After confirming CA parameters are highly recoverable (see Methods and SI 3.4), we examined how the Maximum Likelihood (ML) CA parameters from the credibility-CA model differed as a function of feedback credibility (Fig. 3c; see SI 3.3.1 for detailed ML parameter results). Using a mixed effects model (Methods), we regressed the CA parameters on their associated agents, finding that CA differed across the agents (F(2,609)=212.65, p<0.001), increasing as a function of agent-credibility (3-star vs. 2-star: b= 1.02, F(1,609)=253.73 ; 3-star vs. 1-star: b=1.24, t(609)=19.31; and 2-star vs. 1-star: b=0.22, t(609)=3.38, all p’s<0.001).

Substantial deviations from our Bayesian learning models

We next implemented a model comparison between each of our Bayesian models and the credibility-CA model, using a parametric bootstrap cross-fitting method (Methods). We found that the credibility-CA model provided a superior fit for 71% of participants (sign test; p<0.001) when compared to the instructed-credibility Bayesian model, Fig. 2b; and for 53.9% (p=0.29) when compared to the free-credibility Bayesian model, Fig 2c). We considered using AIC and BIC, which apply “off-the shelf” penalties for model-complexity. However, these methods do not adapt to features like finite sample size (relying instead on asymptotic assumption) or temporal dependence (as is common in reinforcement learning experiments). In contrast, the parametric bootstrap cross-fitting method replaces these fixed penalties with empirical, data-driven criteria for model-selection. Indeed, modelrecovery simulations confirmed that whereas AIC and BIC were heavily biased in favour of the Bayesian models, the bootstrap method provided excellent model-recovery (See Fig. S20).

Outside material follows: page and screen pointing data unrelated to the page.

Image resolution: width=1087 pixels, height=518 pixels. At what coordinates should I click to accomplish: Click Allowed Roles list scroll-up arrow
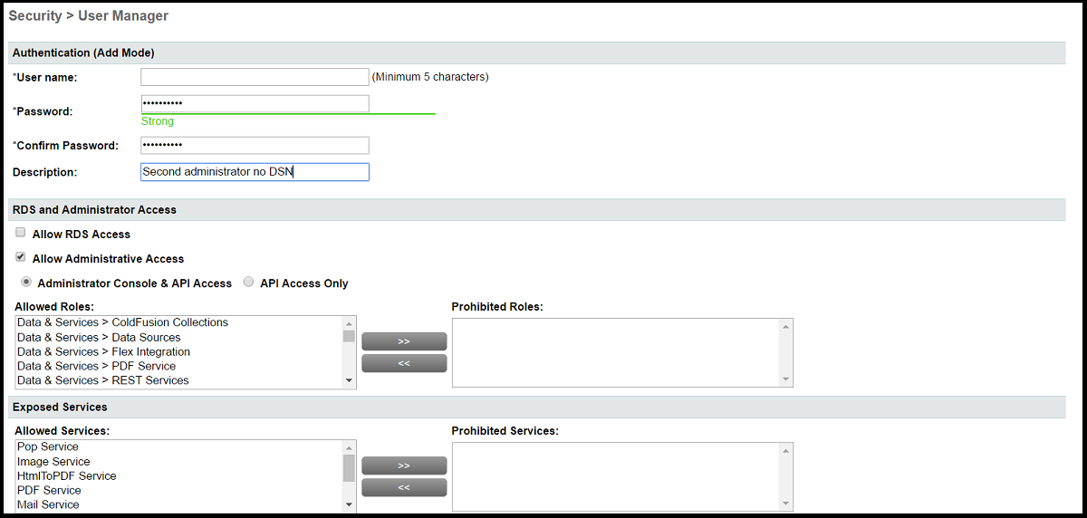click(x=349, y=323)
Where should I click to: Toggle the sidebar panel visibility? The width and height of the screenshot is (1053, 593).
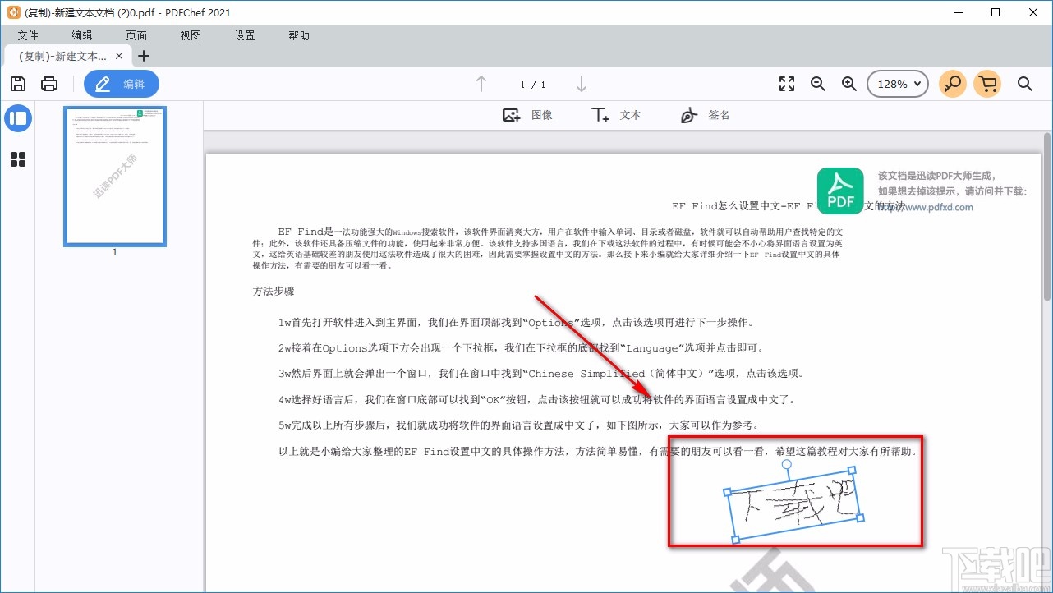click(x=18, y=118)
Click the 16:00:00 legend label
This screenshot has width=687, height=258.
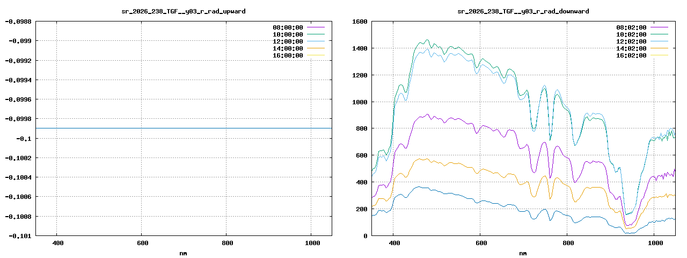288,55
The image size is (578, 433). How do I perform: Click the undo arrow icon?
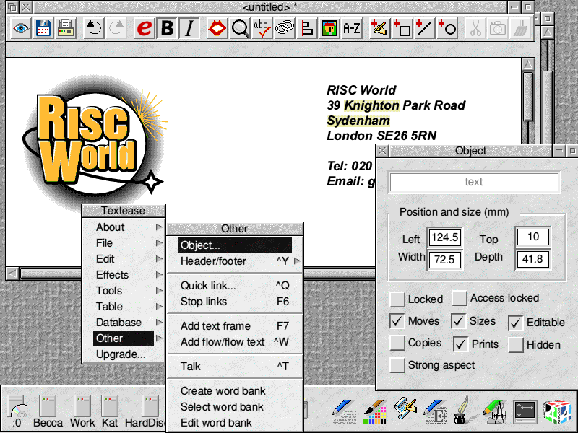[x=93, y=29]
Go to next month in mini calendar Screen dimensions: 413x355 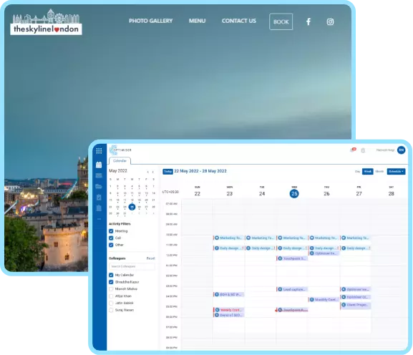(152, 172)
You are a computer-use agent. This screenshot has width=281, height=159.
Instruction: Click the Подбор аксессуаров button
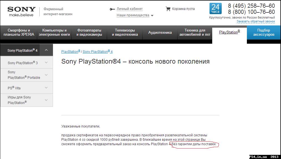pyautogui.click(x=264, y=33)
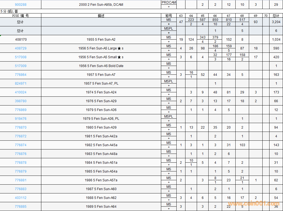Viewport: 283px width, 211px height.
Task: Open PCGS number 776869
Action: click(x=21, y=110)
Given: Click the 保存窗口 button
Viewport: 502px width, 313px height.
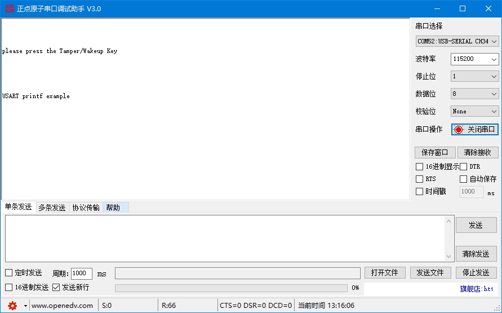Looking at the screenshot, I should [435, 152].
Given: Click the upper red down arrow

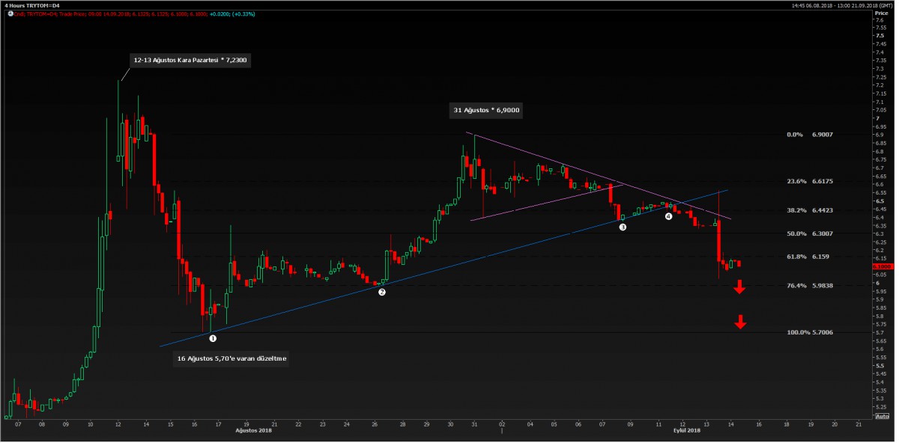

To further characterise deviations between behaviour and our Bayesian learning models, we used a “cross-fitting” method. Treating CA parameters as data-features of interest (i.e., feedback dependent changes in choice propensity), our goal was to examine if and how empirical features differ from features extracted from simulations of our Bayesian learning models. Towards that goal, we simulated synthetic data based on Bayesian agents (using participants’ best fitting parameters), but fitted these data using the CA-models, obtaining what we term “Bayesian-CA parameters” (Fig. 2d; Methods). A comparison of these Bayesian-CA parameters, with empirical-CA parameters obtained by fitting CA models to empirical data, allowed us to uncover patterns consistent with, or deviating from, ideal-Bayesian value-based inference. Under the sophisticated logistic-regression interpretation of the CA-model family the cross-fitting method comprises a comparison between empirical regression coefficients (i.e., empirical CA parameters) and regression coefficient based on simulations of Bayesian models (Bayesian CA parameters). Using this approach, we found that both the instructed-credibility and free-credibility Bayesian models predicted increased Bayesian-CA parameters as a function of agent credibility (Fig. 3c; see SI 3.1.1.2 Tables S8 and S9). However, an in-depth comparison between Bayesian and empirical CA parameters revealed discrepancies from ideal Bayesian learning, which we describe in the following sections.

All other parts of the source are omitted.